Gulf News, 12 January, 2019
So, this is one CEO of a real estate company in Dubai whose conversations are not peppered with “off-plan” or “ready” properties. But if the subject veers towards “rent”, that’s when Mubarak gets all animated. As CEO of Dubai Asset Management and a portfolio of 10 communities with a population of 100,000 tenants, guess he has every right to do that.
“The sales market is there for them [residents] if they require it,” said Mubarak. “Our purpose is to enable them to call Dubai home through the rental option. Rentals are still the majority in the real estate market in Dubai, and that’s a fact.
“We believe that sector requires a lot of attention and there are tremendous opportunities to be explored, whereby you can tap into a bigger spectrum of people rather than focusing on just sales.”
It was early last year that Dubai Asset Management came into being after the parent entity, Dubai Holding, created new stand-alone businesses that includes Dubai Retail. The communities under Dubai Asset Management include Remraam, Al Khail Gate 1 and 2, Dubai Wharf, and the Ghoroob and Shorooq clusters in Mirdif.
But the ongoing slowdown in Dubai’s property market is not just confined to the sales side … even rentals are under constant pressure. So, isn’t this rental-only focus hurting his company’s bottom-line? More so as other government-owned developers have a mix of properties for sale and rental.
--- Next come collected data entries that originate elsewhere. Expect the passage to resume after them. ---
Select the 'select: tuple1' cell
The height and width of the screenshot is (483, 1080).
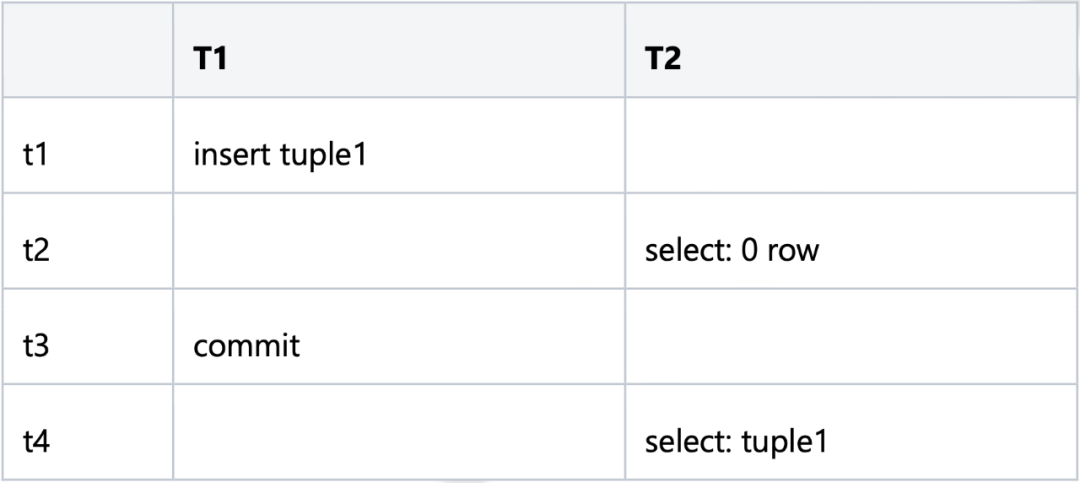point(852,432)
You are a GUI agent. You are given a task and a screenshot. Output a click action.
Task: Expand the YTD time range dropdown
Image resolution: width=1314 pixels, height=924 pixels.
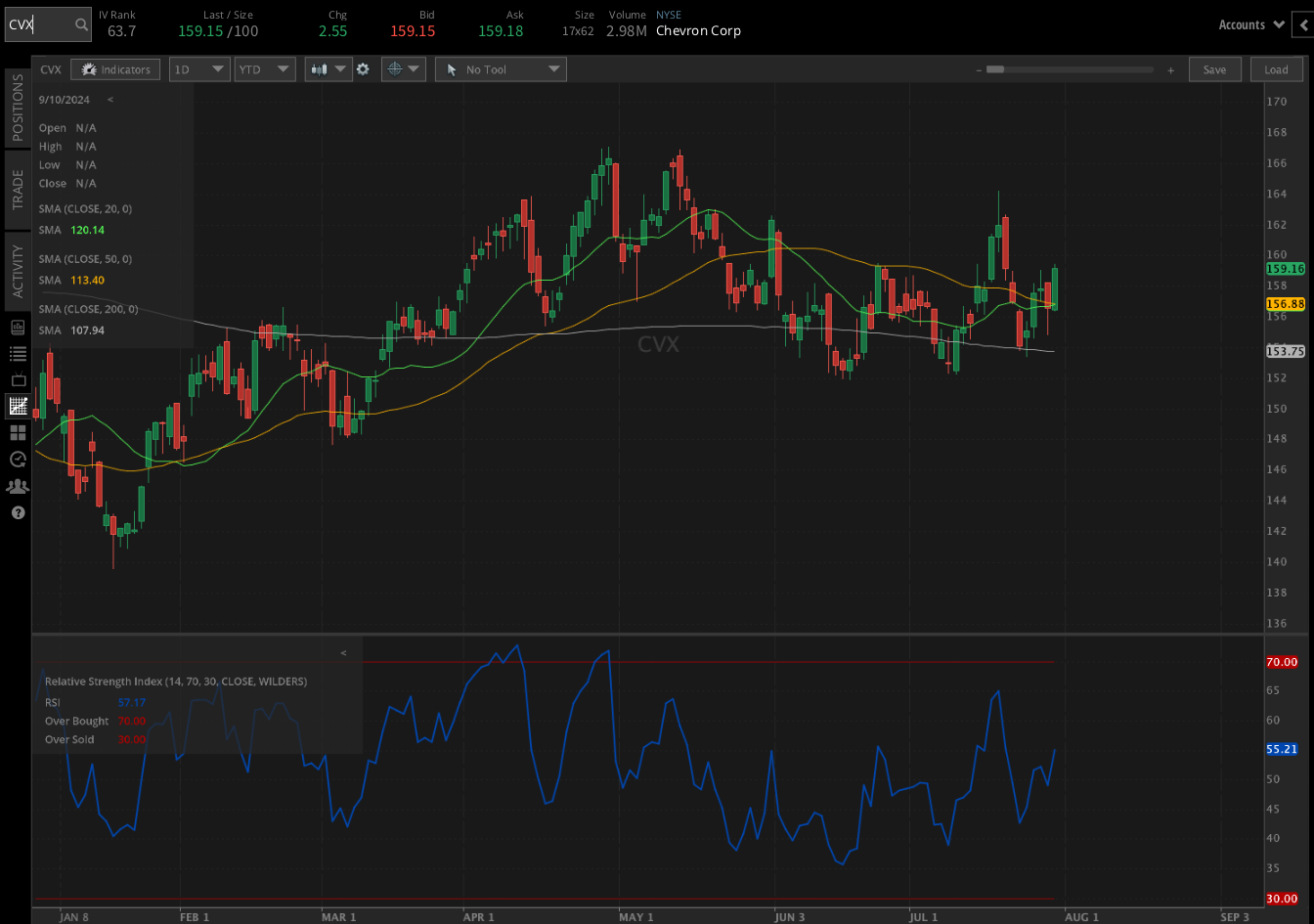tap(265, 69)
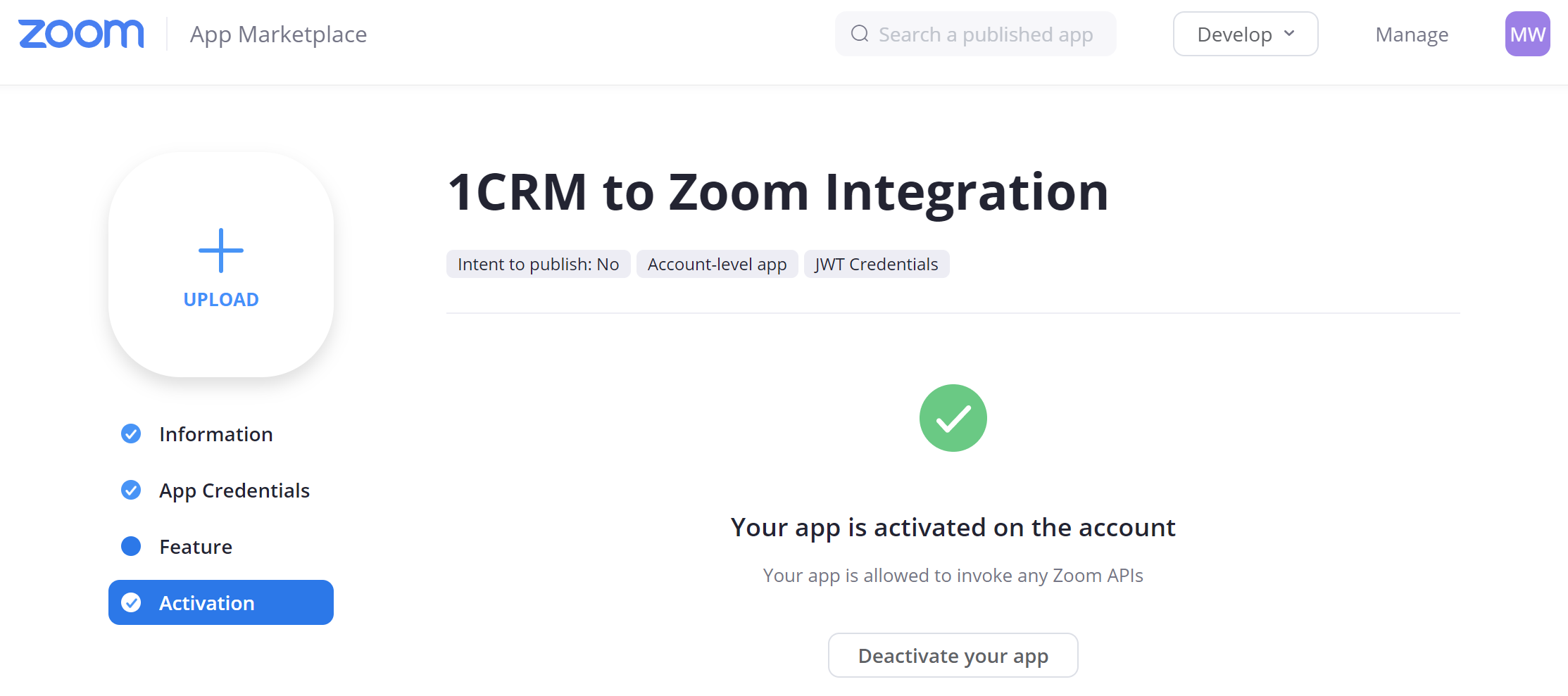The height and width of the screenshot is (696, 1568).
Task: Expand the Develop dropdown menu
Action: coord(1246,34)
Mubarak insists Dubai Asset Management has built in enough cushion against current market forces. “As we speak right now, we are sitting at a 95 per cent occupancy rate across the board,” the CEO added. “On top of that, the average stay within our communities is almost 4.5 years compared to market average which is 3.5 years.
“For me, it’s about building cohesive, fully-fledged building communities.”
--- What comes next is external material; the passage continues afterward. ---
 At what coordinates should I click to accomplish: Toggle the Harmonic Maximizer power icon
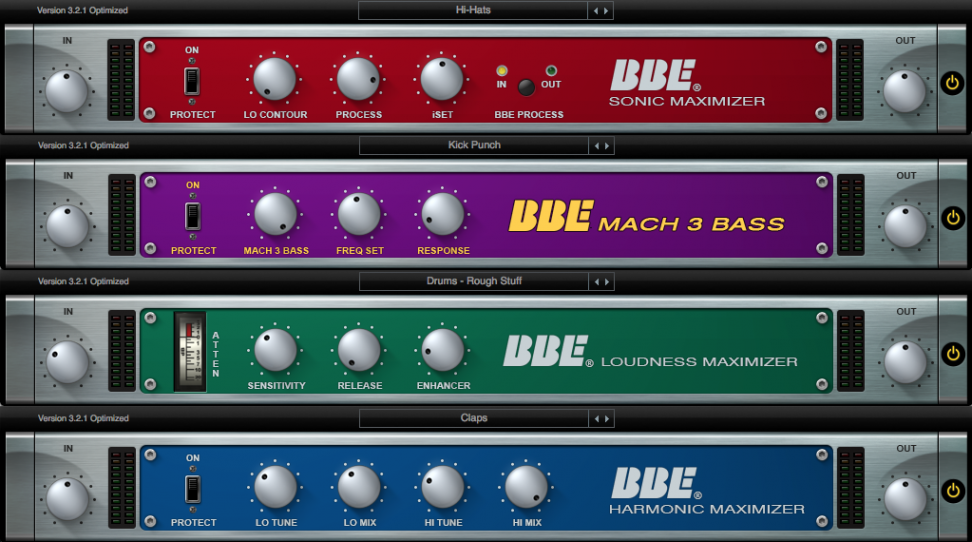point(952,490)
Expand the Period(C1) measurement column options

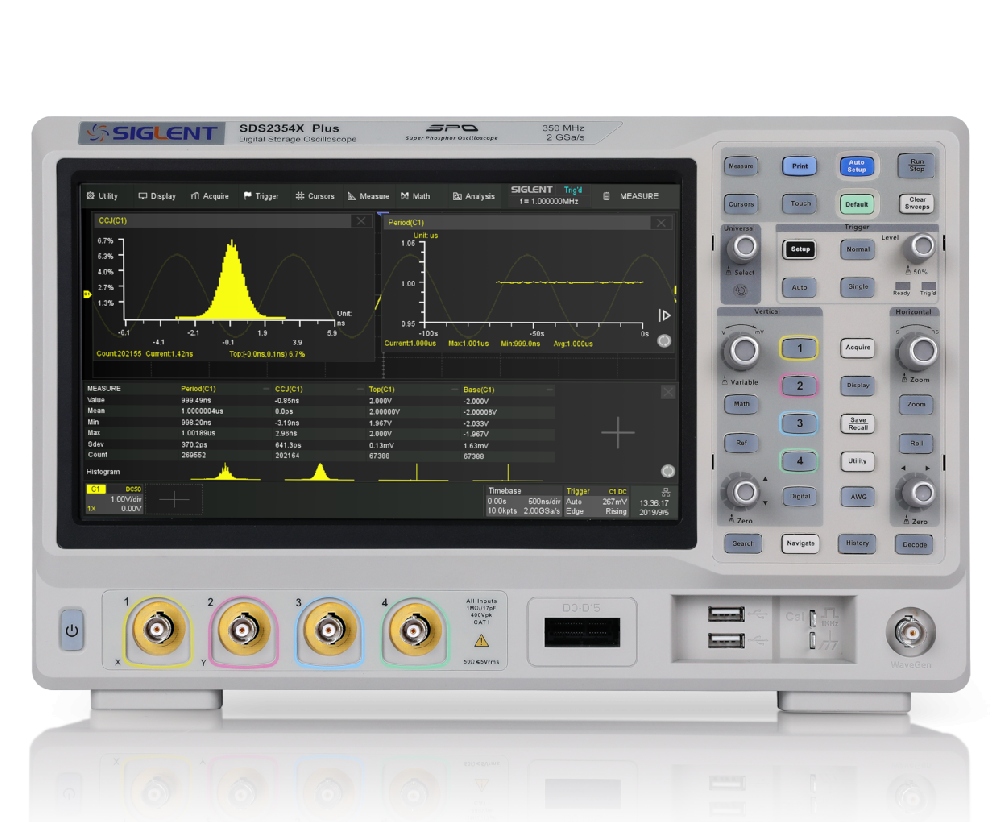(266, 389)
But with rents sliding across the board, isn’t Dubai Asset Management seeing the need to adjust its own rates? “We are flexible — we respond to customers and our communities. I say we’ve been able to hold our rental rates better than the market in 2018 and also maintained our occupancy rates.
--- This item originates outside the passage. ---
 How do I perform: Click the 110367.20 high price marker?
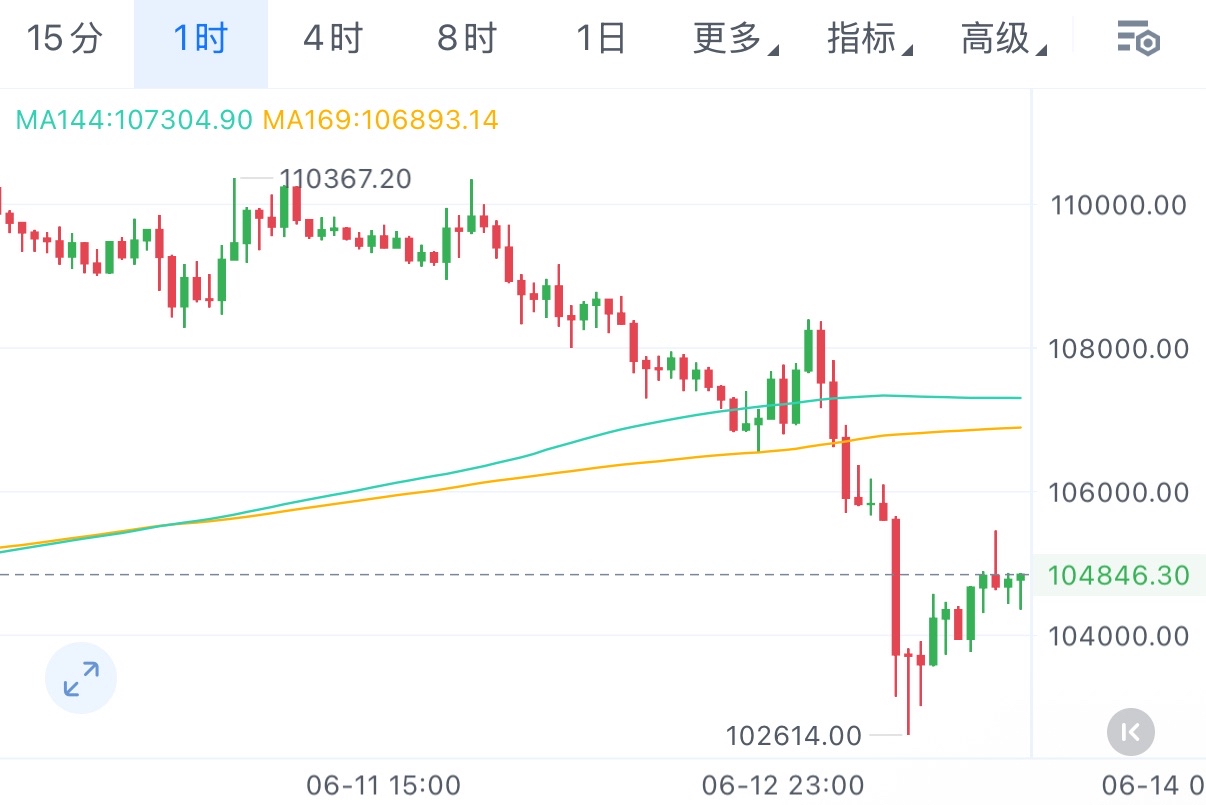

“This signals that we are heading in the right direction. We respond by offering a variety of options, including flexible (rental) payments. (That means) multiple cheques, monthly payments rather than the traditional three or four yearly cheques.
“It’s how much you understand the market. We need to understand what’s happening first — before jumping in and giving options to customers.”
According to real estate consultancies, forecasts for the year suggest rents and sale prices will remain under some duress. More handovers of homes at freehold communities will be the main contributing factor.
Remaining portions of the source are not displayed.